**Input for this task**.
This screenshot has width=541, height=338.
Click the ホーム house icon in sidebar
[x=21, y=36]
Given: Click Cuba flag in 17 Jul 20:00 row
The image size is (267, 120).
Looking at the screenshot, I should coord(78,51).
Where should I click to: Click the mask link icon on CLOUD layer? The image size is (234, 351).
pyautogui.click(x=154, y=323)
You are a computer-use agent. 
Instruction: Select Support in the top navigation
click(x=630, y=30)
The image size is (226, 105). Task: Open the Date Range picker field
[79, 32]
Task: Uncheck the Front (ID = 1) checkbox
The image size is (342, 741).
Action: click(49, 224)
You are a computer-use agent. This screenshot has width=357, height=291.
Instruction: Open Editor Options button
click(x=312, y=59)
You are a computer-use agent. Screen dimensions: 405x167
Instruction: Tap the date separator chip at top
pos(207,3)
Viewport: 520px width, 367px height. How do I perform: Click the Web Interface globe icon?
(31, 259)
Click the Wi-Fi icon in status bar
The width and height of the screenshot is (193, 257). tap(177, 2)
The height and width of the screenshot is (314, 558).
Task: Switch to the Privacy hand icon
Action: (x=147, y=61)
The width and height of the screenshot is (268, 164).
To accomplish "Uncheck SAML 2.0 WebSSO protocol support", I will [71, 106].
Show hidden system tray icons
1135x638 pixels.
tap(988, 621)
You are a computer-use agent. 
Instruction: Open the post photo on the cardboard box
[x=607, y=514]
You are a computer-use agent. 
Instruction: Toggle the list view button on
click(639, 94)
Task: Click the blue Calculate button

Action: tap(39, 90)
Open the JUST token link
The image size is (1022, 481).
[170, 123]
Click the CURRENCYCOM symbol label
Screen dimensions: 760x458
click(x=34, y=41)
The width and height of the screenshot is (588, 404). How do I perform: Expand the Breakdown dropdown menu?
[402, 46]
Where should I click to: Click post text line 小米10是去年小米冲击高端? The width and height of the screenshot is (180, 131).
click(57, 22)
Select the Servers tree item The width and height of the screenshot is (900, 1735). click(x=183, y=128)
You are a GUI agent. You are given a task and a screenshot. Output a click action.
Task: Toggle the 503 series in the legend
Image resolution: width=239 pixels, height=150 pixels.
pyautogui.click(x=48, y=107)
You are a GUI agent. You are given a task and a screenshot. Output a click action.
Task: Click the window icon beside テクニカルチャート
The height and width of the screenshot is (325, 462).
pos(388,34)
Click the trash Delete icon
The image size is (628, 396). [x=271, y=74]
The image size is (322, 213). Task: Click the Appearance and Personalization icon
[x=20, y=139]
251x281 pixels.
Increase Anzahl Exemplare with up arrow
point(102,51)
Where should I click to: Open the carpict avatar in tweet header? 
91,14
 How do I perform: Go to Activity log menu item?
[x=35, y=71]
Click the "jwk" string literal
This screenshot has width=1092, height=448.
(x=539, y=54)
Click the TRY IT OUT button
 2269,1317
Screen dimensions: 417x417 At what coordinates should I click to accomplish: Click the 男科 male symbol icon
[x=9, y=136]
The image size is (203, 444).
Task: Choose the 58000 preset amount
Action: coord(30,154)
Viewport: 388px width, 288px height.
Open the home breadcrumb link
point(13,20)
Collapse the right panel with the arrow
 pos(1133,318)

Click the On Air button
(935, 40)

**Task item**.
Give back each line of the material above exactly as it appears.

**Completed exercise**.
This screenshot has width=541, height=338.
Click the ホーム house icon in sidebar
[x=21, y=36]
Given: Click Cuba flag in 17 Jul 20:00 row
The image size is (267, 120).
Looking at the screenshot, I should coord(78,51).
Where should I click to: Click the mask link icon on CLOUD layer? The image size is (234, 351).
pyautogui.click(x=154, y=323)
You are a computer-use agent. 
Instruction: Select Support in the top navigation
click(x=630, y=30)
The image size is (226, 105). Task: Open the Date Range picker field
[79, 32]
Task: Uncheck the Front (ID = 1) checkbox
The image size is (342, 741).
Action: click(49, 224)
You are a computer-use agent. This screenshot has width=357, height=291.
Instruction: Open Editor Options button
click(x=312, y=59)
You are a computer-use agent. Screen dimensions: 405x167
Instruction: Tap the date separator chip at top
pos(207,3)
Viewport: 520px width, 367px height. How do I perform: Click the Web Interface globe icon?
(31, 259)
Click the Wi-Fi icon in status bar
The width and height of the screenshot is (193, 257). tap(177, 2)
The height and width of the screenshot is (314, 558).
Task: Switch to the Privacy hand icon
Action: (x=147, y=61)
The width and height of the screenshot is (268, 164).
To accomplish "Uncheck SAML 2.0 WebSSO protocol support", I will [71, 106].
Show hidden system tray icons
1135x638 pixels.
tap(988, 621)
You are a computer-use agent. 
Instruction: Open the post photo on the cardboard box
[x=607, y=514]
You are a computer-use agent. 
Instruction: Toggle the list view button on
click(639, 94)
Task: Click the blue Calculate button

Action: tap(39, 90)
Open the JUST token link
The image size is (1022, 481).
[170, 123]
Click the CURRENCYCOM symbol label
Screen dimensions: 760x458
click(x=34, y=41)
The width and height of the screenshot is (588, 404). How do I perform: Expand the Breakdown dropdown menu?
[402, 46]
Where should I click to: Click post text line 小米10是去年小米冲击高端? The width and height of the screenshot is (180, 131).
click(57, 22)
Select the Servers tree item The width and height of the screenshot is (900, 1735). click(x=183, y=128)
You are a GUI agent. You are given a task and a screenshot. Output a click action.
Task: Toggle the 503 series in the legend
Image resolution: width=239 pixels, height=150 pixels.
pyautogui.click(x=48, y=107)
You are a GUI agent. You are given a task and a screenshot. Output a click action.
Task: Click the window icon beside テクニカルチャート
The height and width of the screenshot is (325, 462).
pos(388,34)
Click the trash Delete icon
The image size is (628, 396). [x=271, y=74]
The image size is (322, 213). Task: Click the Appearance and Personalization icon
[x=20, y=139]
251x281 pixels.
Increase Anzahl Exemplare with up arrow
point(102,51)
Where should I click to: Open the carpict avatar in tweet header? 
91,14
 How do I perform: Go to Activity log menu item?
[x=35, y=71]
Click the "jwk" string literal
This screenshot has width=1092, height=448.
(x=539, y=54)
Click the TRY IT OUT button
 2269,1317
Screen dimensions: 417x417 At what coordinates should I click to accomplish: Click the 男科 male symbol icon
[x=9, y=136]
The image size is (203, 444).
Task: Choose the 58000 preset amount
Action: coord(30,154)
Viewport: 388px width, 288px height.
Open the home breadcrumb link
point(13,20)
Collapse the right panel with the arrow
 pos(1133,318)

Click the On Air button
(935, 40)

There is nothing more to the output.